Tag your app as vibe coded and earn a confidence rating from honest disclosure + verifiable evidence (Vibe Transparency Standard).

Readme

Vibe Code Tagger

vibe coded

Transparency is the entry ticket. Evidence earns the score. Honesty protects it.

Vibe-coded apps — apps built largely with AI coding assistants — are real, useful, and here to stay. Hiding that fact is the wrong instinct: it turns transparency into a liability. Vibe Code Tagger flips that. It lets a creator openly declare "this was vibe coded" and earn a confidence rating that tells users how much they can trust the result.
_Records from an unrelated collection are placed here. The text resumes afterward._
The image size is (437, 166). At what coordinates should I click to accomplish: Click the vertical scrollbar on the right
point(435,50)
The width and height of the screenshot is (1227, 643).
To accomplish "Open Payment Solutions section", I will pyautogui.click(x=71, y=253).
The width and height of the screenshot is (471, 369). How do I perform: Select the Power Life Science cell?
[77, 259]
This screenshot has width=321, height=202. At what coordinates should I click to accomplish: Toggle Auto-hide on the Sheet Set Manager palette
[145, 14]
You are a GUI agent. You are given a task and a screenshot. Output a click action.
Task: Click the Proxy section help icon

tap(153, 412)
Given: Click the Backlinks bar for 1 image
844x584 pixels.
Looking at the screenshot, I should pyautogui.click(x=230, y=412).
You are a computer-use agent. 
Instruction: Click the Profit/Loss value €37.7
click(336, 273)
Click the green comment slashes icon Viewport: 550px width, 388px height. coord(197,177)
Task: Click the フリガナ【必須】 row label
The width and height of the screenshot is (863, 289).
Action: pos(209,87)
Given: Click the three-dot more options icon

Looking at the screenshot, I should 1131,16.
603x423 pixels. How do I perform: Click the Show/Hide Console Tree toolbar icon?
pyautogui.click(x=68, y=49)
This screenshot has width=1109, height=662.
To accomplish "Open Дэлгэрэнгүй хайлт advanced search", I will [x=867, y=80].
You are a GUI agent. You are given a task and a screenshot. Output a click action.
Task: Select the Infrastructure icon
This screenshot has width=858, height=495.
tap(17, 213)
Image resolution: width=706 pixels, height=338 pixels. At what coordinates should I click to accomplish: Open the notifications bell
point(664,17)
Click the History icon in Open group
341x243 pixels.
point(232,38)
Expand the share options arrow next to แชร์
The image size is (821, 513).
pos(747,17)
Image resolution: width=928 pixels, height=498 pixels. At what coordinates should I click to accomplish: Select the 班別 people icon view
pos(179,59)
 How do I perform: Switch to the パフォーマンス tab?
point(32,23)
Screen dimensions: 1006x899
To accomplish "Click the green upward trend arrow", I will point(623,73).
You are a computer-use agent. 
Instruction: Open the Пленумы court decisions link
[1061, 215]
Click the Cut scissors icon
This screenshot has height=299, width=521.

Declaring that your app is vibe coded never lowers your score. The score measures the things users actually care about — is it tested, is it documented, is it secure, was it reviewed, and does the creator's disclosure match reality. A fully vibe-coded app with solid tests, clean security, honest disclosure, and a human review can score higher than a hand-written app with none of those.

The two pieces

  1. The Vibe Transparency Standard (VTS) — an open, versioned format for a .vibe.yaml manifest a creator puts in their repo. It captures how the app was built (AI authorship, human oversight, tools) and an honest disclosure (testing, security review, known limitations, intended use).

  2. vibecheck (CLI) — reads the manifest, scans the repo for objective evidence (tests, CI, docs, license, lockfile, secrets, dependency health), cross-checks claims against evidence, computes a Confidence Score (0–100) and tier, and emits a badge you embed in your README plus an auditable report.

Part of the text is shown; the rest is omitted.